J’ouvre subitement les yeux, cette fois, je reconnais ma propre voix.

« Ce gosse ? Il n’a eu que ce qu’il méritait. »

Du bout des ongles, je gratte nerveusement les racines de mes cheveux. Qui est cet homme au timbre grave et usé ? Je ne parviens pas à me souvenir.

— Lorène !

Soudain, le brouillard se dissipe, le voile s’efface d’une traite et me renvoie dans ce passage plongé dans une semi-obscurité. À quelques mètres, quatre types toisent nos amis. L’un d’eux maintient fermement Joey contre lui, un couteau à la main tandis que les trois autres plaquent Tristan contre le mur.

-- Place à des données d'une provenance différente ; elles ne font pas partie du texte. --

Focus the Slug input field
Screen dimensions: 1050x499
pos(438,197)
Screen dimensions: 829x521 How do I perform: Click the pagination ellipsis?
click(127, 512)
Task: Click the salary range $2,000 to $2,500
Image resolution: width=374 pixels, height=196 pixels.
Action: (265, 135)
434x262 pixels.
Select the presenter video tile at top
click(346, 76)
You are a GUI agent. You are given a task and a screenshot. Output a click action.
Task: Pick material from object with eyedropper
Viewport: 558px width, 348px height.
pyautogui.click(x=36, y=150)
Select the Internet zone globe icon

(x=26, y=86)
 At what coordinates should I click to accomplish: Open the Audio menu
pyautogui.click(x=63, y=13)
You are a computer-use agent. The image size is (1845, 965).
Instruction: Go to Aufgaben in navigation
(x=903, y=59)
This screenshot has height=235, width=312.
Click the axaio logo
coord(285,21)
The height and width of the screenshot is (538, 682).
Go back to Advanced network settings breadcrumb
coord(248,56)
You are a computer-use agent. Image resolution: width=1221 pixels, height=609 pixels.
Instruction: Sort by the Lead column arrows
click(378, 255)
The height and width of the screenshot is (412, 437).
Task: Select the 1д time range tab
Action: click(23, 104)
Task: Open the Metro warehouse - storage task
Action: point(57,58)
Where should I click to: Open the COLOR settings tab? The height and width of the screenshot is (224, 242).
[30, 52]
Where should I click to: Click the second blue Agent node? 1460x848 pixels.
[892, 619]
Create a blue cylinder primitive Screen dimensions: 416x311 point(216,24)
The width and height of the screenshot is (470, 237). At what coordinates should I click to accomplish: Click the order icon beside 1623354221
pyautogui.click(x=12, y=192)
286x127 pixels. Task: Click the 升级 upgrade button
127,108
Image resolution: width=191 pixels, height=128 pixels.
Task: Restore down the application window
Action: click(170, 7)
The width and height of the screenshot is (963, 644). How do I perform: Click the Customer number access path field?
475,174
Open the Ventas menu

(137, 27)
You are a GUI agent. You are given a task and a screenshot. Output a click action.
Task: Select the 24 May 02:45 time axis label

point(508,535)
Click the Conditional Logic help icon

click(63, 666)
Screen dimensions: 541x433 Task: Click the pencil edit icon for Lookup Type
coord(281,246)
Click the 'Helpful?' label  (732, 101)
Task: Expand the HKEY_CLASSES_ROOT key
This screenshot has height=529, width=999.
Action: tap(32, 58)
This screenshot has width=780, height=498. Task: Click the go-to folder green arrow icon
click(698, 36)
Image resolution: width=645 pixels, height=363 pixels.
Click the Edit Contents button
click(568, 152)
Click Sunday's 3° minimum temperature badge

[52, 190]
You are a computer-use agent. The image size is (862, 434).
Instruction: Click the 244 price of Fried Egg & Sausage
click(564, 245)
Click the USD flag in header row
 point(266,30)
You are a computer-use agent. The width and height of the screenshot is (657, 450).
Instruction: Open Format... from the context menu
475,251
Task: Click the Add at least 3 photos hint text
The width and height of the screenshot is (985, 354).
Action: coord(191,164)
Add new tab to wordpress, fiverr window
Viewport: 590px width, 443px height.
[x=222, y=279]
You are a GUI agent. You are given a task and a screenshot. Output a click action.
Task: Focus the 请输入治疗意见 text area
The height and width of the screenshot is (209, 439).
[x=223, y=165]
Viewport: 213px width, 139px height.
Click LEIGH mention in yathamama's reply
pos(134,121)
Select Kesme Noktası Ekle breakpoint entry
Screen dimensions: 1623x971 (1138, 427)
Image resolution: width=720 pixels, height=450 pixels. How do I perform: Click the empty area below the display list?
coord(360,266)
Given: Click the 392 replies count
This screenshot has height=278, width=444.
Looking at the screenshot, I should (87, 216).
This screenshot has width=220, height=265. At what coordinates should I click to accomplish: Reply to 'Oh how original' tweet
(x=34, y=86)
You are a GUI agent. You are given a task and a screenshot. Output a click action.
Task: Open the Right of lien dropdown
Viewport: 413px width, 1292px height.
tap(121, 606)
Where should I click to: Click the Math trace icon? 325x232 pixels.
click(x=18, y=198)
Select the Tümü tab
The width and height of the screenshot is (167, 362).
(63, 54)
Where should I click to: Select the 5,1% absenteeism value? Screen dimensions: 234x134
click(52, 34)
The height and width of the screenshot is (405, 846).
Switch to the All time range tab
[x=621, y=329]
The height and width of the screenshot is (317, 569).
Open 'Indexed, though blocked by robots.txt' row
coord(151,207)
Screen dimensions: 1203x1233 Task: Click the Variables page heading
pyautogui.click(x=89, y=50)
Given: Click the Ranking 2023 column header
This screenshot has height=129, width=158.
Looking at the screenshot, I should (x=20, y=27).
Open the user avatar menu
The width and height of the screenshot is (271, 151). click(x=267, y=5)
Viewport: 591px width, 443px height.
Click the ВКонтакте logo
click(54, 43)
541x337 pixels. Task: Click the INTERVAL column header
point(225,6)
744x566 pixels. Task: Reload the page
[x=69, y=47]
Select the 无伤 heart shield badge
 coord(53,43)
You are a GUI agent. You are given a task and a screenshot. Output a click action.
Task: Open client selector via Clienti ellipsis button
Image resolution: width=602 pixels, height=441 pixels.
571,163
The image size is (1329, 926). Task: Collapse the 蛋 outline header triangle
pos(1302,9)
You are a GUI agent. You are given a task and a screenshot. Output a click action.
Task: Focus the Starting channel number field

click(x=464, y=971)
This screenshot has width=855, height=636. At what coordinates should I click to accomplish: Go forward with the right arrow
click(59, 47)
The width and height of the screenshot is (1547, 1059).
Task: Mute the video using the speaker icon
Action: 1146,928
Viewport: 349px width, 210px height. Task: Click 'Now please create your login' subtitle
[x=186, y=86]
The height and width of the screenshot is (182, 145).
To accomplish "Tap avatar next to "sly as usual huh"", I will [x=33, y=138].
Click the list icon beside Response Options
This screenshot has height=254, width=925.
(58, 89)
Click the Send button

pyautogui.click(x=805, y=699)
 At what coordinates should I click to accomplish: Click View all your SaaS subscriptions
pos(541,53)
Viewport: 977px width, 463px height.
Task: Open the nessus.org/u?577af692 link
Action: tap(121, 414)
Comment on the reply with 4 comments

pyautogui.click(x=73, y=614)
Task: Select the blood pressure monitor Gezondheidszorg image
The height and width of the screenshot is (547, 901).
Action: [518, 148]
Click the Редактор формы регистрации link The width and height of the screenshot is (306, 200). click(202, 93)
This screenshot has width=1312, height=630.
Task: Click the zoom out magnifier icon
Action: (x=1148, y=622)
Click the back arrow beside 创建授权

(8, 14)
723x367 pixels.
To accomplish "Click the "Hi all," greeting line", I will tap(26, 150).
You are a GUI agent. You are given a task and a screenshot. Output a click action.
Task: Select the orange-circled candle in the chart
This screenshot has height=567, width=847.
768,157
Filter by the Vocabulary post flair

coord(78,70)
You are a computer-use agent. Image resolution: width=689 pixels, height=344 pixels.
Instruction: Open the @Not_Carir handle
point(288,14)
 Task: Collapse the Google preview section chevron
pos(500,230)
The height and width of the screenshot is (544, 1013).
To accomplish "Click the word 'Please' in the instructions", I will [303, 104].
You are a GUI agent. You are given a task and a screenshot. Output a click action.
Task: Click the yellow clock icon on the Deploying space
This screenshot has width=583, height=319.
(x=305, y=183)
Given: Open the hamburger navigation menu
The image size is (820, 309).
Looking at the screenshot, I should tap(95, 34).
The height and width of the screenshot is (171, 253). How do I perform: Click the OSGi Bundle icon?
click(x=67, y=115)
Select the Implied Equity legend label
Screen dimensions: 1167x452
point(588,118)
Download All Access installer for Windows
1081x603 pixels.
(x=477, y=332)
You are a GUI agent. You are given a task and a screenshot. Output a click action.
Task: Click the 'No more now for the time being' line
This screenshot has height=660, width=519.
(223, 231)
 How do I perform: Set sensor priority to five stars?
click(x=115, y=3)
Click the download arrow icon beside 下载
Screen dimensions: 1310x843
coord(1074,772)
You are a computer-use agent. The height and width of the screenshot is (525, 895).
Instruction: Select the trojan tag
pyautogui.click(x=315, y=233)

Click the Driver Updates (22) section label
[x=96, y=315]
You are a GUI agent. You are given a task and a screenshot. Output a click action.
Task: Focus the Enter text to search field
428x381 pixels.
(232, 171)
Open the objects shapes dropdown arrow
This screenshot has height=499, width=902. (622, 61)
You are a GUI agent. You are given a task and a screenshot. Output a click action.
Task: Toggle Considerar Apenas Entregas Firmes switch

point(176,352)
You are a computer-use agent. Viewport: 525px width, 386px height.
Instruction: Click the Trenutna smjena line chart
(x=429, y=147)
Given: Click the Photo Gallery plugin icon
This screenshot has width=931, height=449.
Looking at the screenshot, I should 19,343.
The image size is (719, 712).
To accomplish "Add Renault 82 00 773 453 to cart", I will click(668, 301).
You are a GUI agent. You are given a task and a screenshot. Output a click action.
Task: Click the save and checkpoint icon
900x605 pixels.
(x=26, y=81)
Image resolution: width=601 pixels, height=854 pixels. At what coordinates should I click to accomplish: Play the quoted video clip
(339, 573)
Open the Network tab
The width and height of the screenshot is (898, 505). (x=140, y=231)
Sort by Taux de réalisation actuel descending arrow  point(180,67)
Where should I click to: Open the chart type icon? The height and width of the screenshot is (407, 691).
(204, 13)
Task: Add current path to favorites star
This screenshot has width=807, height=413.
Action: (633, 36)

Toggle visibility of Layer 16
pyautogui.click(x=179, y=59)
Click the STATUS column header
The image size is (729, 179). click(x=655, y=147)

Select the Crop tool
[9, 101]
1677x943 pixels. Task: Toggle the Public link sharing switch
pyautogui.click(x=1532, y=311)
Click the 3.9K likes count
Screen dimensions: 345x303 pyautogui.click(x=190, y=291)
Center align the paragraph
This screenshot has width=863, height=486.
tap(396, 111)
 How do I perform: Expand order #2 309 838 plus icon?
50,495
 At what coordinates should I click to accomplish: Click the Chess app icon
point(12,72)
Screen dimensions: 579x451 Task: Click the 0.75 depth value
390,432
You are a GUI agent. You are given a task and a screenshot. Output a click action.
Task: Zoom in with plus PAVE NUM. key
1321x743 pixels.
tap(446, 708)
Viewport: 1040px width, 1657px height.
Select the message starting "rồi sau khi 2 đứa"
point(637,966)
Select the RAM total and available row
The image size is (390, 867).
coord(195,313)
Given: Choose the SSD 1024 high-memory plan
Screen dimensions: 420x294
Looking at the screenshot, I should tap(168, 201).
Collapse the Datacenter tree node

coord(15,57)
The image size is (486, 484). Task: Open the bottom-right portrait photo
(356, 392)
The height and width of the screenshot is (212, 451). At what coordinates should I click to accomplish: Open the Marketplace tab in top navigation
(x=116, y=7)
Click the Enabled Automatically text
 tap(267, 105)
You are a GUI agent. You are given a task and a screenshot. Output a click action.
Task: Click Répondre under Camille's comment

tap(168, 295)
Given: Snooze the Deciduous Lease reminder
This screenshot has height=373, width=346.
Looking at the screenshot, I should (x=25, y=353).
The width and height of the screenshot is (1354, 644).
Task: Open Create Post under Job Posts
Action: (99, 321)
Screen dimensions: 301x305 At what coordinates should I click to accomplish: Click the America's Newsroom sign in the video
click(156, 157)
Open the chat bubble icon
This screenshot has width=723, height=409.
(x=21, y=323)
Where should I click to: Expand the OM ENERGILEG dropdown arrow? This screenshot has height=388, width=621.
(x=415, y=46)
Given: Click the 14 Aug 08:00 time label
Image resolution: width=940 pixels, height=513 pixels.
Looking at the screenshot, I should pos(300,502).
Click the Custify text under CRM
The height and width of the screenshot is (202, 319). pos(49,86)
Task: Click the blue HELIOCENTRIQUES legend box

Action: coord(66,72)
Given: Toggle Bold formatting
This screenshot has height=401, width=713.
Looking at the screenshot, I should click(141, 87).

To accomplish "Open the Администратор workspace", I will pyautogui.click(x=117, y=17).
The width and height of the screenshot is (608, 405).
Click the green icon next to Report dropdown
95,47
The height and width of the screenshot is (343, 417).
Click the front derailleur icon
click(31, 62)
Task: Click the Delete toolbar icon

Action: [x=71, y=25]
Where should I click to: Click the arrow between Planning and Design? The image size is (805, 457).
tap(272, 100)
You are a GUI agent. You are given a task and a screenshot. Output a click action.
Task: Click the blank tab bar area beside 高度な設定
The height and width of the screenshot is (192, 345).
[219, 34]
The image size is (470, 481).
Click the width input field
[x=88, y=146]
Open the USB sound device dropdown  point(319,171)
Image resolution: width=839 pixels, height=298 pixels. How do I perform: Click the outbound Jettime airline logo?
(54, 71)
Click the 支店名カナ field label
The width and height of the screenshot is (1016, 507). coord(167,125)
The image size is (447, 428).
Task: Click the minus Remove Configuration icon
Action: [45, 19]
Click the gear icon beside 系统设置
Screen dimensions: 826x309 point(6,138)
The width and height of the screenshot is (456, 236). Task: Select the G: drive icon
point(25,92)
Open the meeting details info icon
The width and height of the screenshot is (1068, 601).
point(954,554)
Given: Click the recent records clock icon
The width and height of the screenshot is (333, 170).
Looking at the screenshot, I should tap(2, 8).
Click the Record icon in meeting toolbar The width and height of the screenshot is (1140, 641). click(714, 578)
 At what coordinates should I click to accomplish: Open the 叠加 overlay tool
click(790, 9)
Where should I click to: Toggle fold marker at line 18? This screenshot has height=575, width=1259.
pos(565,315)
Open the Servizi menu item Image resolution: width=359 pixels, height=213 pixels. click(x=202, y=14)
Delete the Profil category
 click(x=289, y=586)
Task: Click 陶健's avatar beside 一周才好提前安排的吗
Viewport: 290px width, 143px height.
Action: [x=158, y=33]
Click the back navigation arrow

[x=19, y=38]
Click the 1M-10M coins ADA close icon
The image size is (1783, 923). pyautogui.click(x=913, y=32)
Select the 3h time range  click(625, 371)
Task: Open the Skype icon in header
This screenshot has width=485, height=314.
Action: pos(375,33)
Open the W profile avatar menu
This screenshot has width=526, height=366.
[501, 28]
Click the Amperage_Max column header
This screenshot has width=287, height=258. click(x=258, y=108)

Pourtant, malgré l’agitation dans cette ruelle, personne ne bronche.

— Putain, j’arrive plus à bouger ! C’est quoi cette merde ?

Que s’est-il passé ? Je me souviens vaguement d’une intense douleur qui me saisissait les muscles et m’empêchait de me mouvoir. Par réflexe, je tends et contracte mes phalanges pour m’assurer de leur entière possession.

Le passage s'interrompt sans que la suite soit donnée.